--- start of SUPPLIED RECORDS ---
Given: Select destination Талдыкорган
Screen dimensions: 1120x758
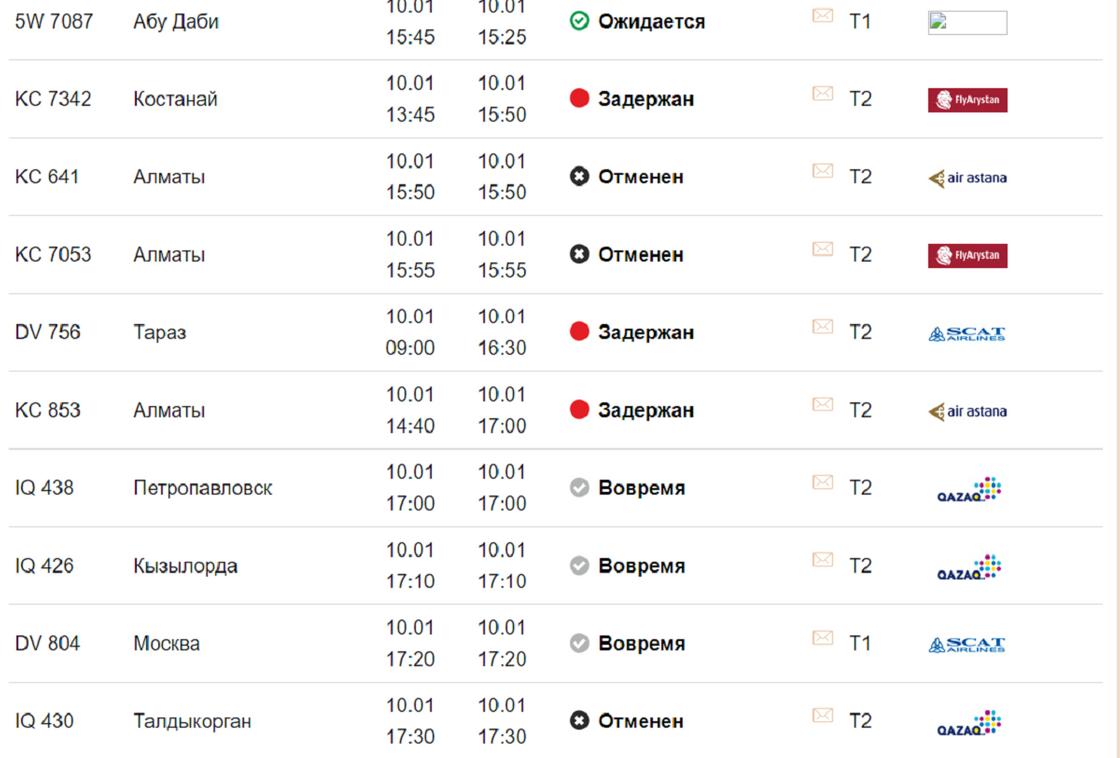Looking at the screenshot, I should click(192, 722).
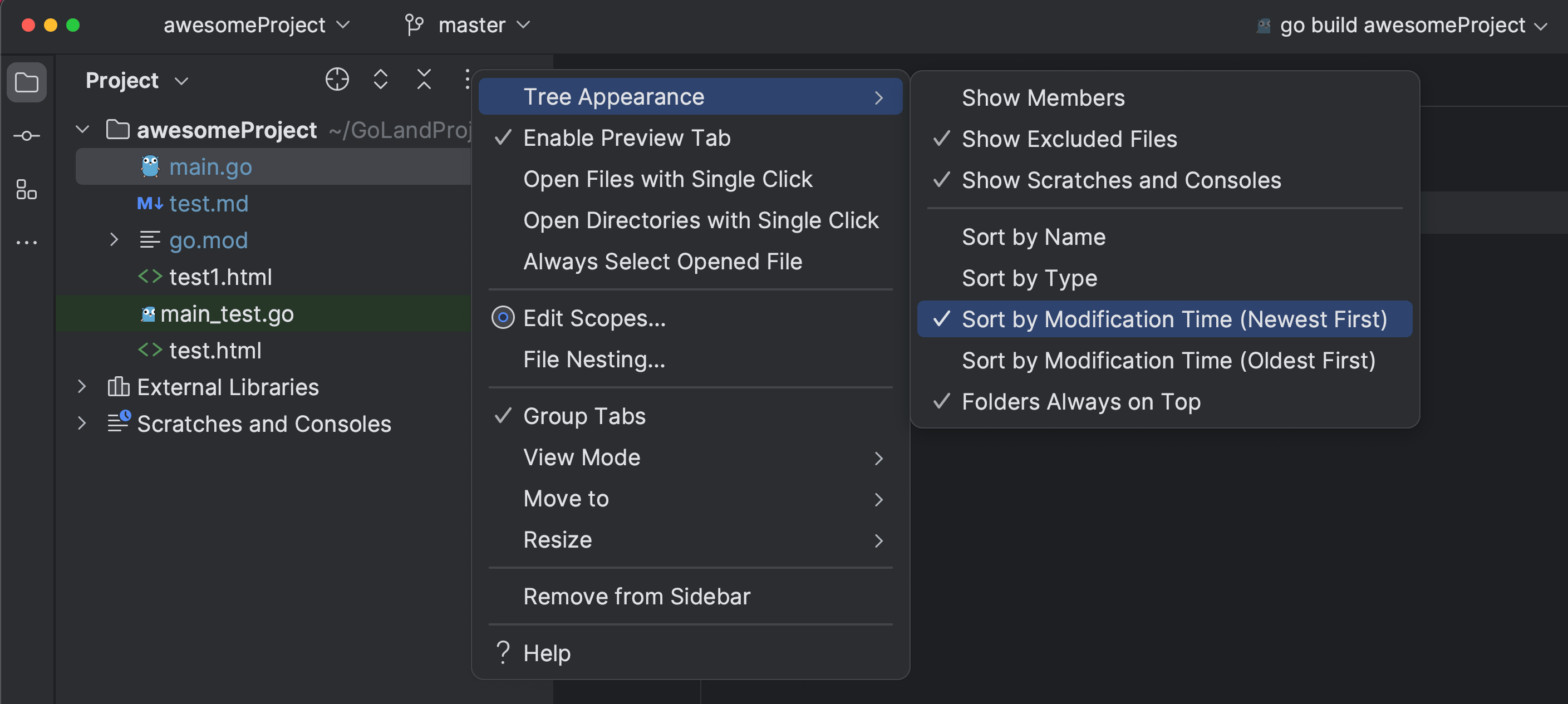Image resolution: width=1568 pixels, height=704 pixels.
Task: Choose Sort by Name
Action: click(1033, 237)
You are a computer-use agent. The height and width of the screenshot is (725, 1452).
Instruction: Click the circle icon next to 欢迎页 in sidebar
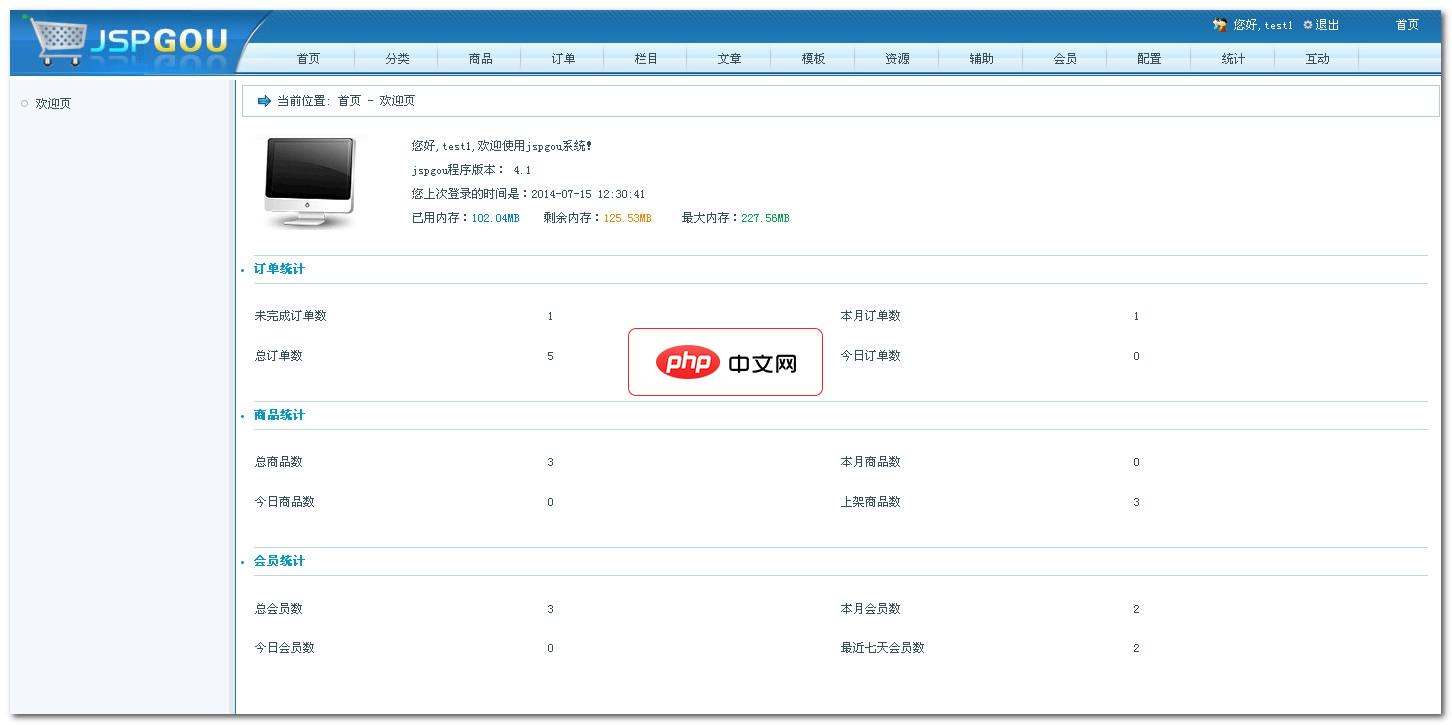tap(24, 103)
--- end of SUPPLIED RECORDS ---
WHAT TO WORK ON
Format these lines as a Markdown table with two columns, Row for the row number and Line for the text of each line, leaving out any blank lines and the pictures.

THE REPLY
| Row | Line |
|---|---|
| 1 | Given: Select destination Талдыкорган |
| 2 | Screen dimensions: 1120x758 |
| 3 | Looking at the screenshot, I should click(192, 722). |
| 4 | Image resolution: width=1568 pixels, height=704 pixels. |
| 5 | Task: Choose Sort by Name |
| 6 | Action: click(1033, 237) |
| 7 | You are a computer-use agent. The height and width of the screenshot is (725, 1452). |
| 8 | Instruction: Click the circle icon next to 欢迎页 in sidebar |
| 9 | tap(24, 103) |